To use the scale function, add following lines to the symmetry_function
section in input.yaml
.
#symmetry_function:
weight_modifier:
type: modified sigmoid
params:
Si:
b: 0.02
c: 3500.
O:
b: 0.02
c: 10000.
For our experience, \(b=1.0\) and automatically selected \(c\) shows reasonable results.
To check the effect of scale function, use the following script for visualizing the
force error distribution according to \(\rho(\mathbf{G})^{-1}\).
In the script below, test_result_noscale
is the test result file from the training without scale function and
test_result_wscale
is the test result file from the training with scale function.
from simple_nn.utils import graph as grp
grp.plot_error_vs_gdfinv(['Si','O'], 'test_result_noscale', 'test_result_wscale')
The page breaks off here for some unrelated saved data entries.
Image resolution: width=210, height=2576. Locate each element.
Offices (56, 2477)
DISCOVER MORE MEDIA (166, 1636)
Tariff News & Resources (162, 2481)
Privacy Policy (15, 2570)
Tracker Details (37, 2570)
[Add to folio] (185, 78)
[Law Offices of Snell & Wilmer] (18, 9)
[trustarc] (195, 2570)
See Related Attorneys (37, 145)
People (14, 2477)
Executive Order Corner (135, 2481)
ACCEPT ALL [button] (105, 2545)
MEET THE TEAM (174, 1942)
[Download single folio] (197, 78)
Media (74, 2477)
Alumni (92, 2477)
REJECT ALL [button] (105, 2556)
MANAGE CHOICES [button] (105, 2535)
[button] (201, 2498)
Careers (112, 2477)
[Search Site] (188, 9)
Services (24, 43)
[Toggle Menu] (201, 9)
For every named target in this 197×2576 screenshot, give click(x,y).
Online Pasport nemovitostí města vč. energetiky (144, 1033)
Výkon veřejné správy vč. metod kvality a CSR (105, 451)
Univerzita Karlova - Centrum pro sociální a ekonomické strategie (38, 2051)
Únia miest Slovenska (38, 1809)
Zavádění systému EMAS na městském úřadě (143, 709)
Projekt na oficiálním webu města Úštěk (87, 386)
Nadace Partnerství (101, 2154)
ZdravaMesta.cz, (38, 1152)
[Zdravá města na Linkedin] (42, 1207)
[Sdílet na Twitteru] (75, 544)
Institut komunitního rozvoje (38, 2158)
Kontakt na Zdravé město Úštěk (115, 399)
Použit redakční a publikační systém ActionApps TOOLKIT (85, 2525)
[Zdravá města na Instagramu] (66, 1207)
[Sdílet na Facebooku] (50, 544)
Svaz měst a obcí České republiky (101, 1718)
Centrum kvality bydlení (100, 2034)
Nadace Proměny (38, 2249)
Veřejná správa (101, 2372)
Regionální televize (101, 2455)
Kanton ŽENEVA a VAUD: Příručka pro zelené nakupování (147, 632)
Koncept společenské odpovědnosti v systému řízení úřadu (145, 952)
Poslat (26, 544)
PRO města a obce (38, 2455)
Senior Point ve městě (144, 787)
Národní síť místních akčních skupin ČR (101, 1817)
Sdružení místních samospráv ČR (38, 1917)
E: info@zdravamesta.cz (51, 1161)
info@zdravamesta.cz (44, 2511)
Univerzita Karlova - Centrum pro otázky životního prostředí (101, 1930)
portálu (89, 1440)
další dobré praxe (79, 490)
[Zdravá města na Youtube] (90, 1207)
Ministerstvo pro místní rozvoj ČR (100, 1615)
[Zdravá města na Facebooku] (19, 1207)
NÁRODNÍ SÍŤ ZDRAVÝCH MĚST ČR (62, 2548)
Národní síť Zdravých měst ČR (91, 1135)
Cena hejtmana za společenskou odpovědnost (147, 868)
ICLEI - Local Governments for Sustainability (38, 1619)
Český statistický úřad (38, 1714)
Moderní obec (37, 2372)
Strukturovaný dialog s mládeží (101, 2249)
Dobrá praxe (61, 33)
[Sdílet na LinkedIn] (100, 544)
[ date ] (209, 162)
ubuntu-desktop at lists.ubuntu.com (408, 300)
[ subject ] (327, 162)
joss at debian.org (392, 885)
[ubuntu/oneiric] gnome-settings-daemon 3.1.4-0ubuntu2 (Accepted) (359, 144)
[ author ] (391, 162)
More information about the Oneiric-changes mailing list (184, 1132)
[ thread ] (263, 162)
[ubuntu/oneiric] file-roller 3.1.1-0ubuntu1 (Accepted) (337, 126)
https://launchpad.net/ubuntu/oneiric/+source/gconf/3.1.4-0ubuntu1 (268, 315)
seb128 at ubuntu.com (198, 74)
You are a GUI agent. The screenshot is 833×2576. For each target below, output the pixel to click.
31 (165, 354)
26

[1] | W. Jeong, K. Lee, D. Yoo, D. Lee and S. Han, J. Phys. Chem. C 122 (2018) 22790 |
Uncertainty Estimation¶
Replica ensemble [2] is used to estimate the atomic-resolution uncertainty. Please read above paper for details. We recommend you to make independent directories for each step
Note
Before following steps, you have prepared *.pickle
in path/data/
.
If not, please run with below options first.
#input.yaml
generate_feature: true
preprocess: false
train_model: false
symmetry_function:
remain_pickle: true (default: false)
Step 1. Extract the atomic energy¶
Extract the atomic energy that will be used for reference of replicas.
Make test_list
as described in Potential test and prepare the potential_saved
#input.yaml
generate_feature: false
preprocess: false
train_model: true
neural_network:
NNP_to_pickle: true
test: false
train: false
continue: true (or weights)
Step 2. Write the data into tfrecord¶
Convert *.pickles
into tfrecord
to feed input data during training
#input.yaml
generate_feature: false
preprocess: true
train_model: false
symmetry_function:
add_NNP_ref: true
continue: true
Step 3. Train with atomic energy¶
Train model with atomic energy only to speed up (use_force
and use_stress
are false
). Choose a suitable the number of nodes and standard deviation of initial weight. Repeat this step several times by changing the number of nodes.
#input.yaml
generate_feature: false
preprocess: false
train_model: true
neural_network:
NNP_to_pickle: false
use_force: false
use_stress: false
nodes: (user's choice)
test: false
train: true
continue: false
E_loss: 3
weight_initializer:
params:
stddev: (user's choice)
symmetry_function:
add_NNP_ref: true
continue: true
Step 4. Molecular dynamics¶
Note
Before this step, you have to compile your LAMMPS with pair_nn_replica.cpp
and pair_nn_replica.h
.
LAMMPS can calculate the atomic uncertainty through standard deviation of atomic energies. Because our NNP do not deal with charged system, atomic uncertainty can be written as atomic charge. Prepare your data file as charge format and please modify your LAMMPS input as below example.
atom_style charge
pair_style nn/r (# of replica potentials)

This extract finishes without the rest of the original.